PROBLEMS TO WORK ON:
(1) According to the passage on ketamine for depression, which receptors does ketamine inhibit?
(2) From the passage on ketamine for depression, extract the stretch from "In a collaborative" through "the monoaminergic system.".
(3) Continue the article on ketamine as a treatment for depression from its last sentence.

QUOTED PASSAGE:
--------------------------------

Instead of targeting postsynaptic monoamine transporters, ketamine inhibits N-methyl-D-aspartate (NMDA) receptors to alter glutamatergic signaling.
From “switching” and “combining” antidepressant prescriptions to electroconvulsive therapy, choosing an effective therapy for treatment-resistant depression can be challenging for both patients and clinicians. A report published August 28 in AJP in Advance described an alternative that could bring hope to those with the more severe form of depression and the physicians who treat them.
In a collaborative effort, scientists from Michael E. Debakey VA Medical Center in Houston, Baylor College of Medicine, and the Icahn School of Medicine at Mount Sinai conducted the largest study to date on the rapid effects of the anesthetic drug ketamine.
Researcher and psychopharmacologist Sanjay Mathew, M.D., says that ketamine, a glutamate receptor antagonist, may accelerate clinical advancement in depression therapeutics beyond the monoaminergic system.
“Almost all current options to treat depression target the monoamine neurotransmitter system [such as selective serotonin reuptake inhibitors (SSRIs)],” said Sanjay Mathew, M.D., chair of the Psychopharmacology of Mood Disorders Program at Baylor, “so we wanted to focus on molecular targets outside the monoamine system that would accelerate clinical advancement in depression therapeutics.”

--------------------------------

DATA SECTION:
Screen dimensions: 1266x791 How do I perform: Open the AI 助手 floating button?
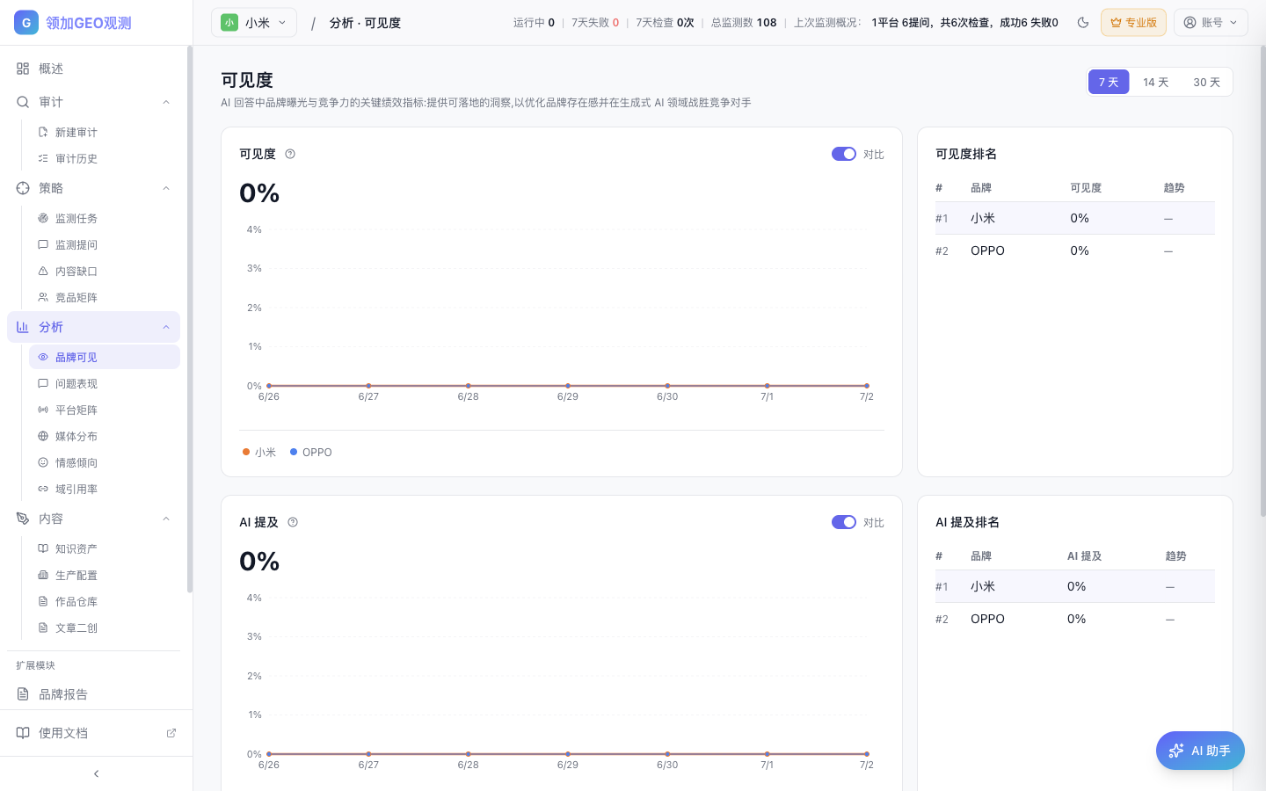[1200, 751]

--------------------------------

ANSWER LIST:
(1) Ketamine inhibits N-methyl-D-aspartate (NMDA) receptors.

(2)
In a collaborative effort, scientists from Michael E. Debakey VA Medical Center in Houston, Baylor College of Medicine, and the Icahn School of Medicine at Mount Sinai conducted the largest study to date on the rapid effects of the anesthetic drug ketamine.
Researcher and psychopharmacologist Sanjay Mathew, M.D., says that ketamine, a glutamate receptor antagonist, may accelerate clinical advancement in depression therapeutics beyond the monoaminergic system.

(3)
Ketamine has a mechanism different from that of SSRIs and other monoaminergic reuptake inhibitors. Instead of targeting presynaptic monoamine transporters, it inhibits the postsynaptic glutamate binding protein, N-methyl-D-aspartate (NMDA) receptor. Glutamate elicits excitatory responses in neurons, and abnormalities in glutamatergic signaling have been implicated in major depressive disorder.
Previous studies demonstrated rapid effects for ketamine in patients with treatment-resistant depression; however, the studies lacked adequate sample sizes and appropriate pharmacological controls.
“Our study was the first controlled trial to compare ketamine with another drug that causes psychoactive side effects…and the first trial of ketamine to be conducted at more than one site….The findings were replicated across both sites,” Mathew told Psychiatric News.
The study enrolled 73 patients with a primary diagnosis of major depressive disorder as assessed with the Structured Clinical Interview for DSM-IV. All participants had a history of multiple antidepressant therapy failure.
Patients were randomly assigned to receive either a single intravenous infusion of ketamine at a concentration of 0.5 mg/kg or a transient infusion of the active placebo, midazolam. Changes in depression symptoms were evaluated by the Montgomery-Asberg Rating Scale (MADRS) and Quick Inventory of Depressive Symptomatology—Self-Report (QIDS-SR), and adverse physiological events were assessed with the Patient-Rated Inventory of Side Effects and the Clinician-Administered Dissociative State Scale.
A study in this month’s AJP suggests that ketamine, an FDA-approved anesthetic drug, may be the next advancement in treating major depressive disorder.
Within 24 hours, patients who were given ketamine demonstrated an 18-point drop in the MADRS score, compared with a 12-point drop in the midazolam group. QIDS-SR scores had also significantly improved in the ketamine group. The ketamine cohort’s drug response rate was 64 percent, while the response was 28 percent in the midazolam group.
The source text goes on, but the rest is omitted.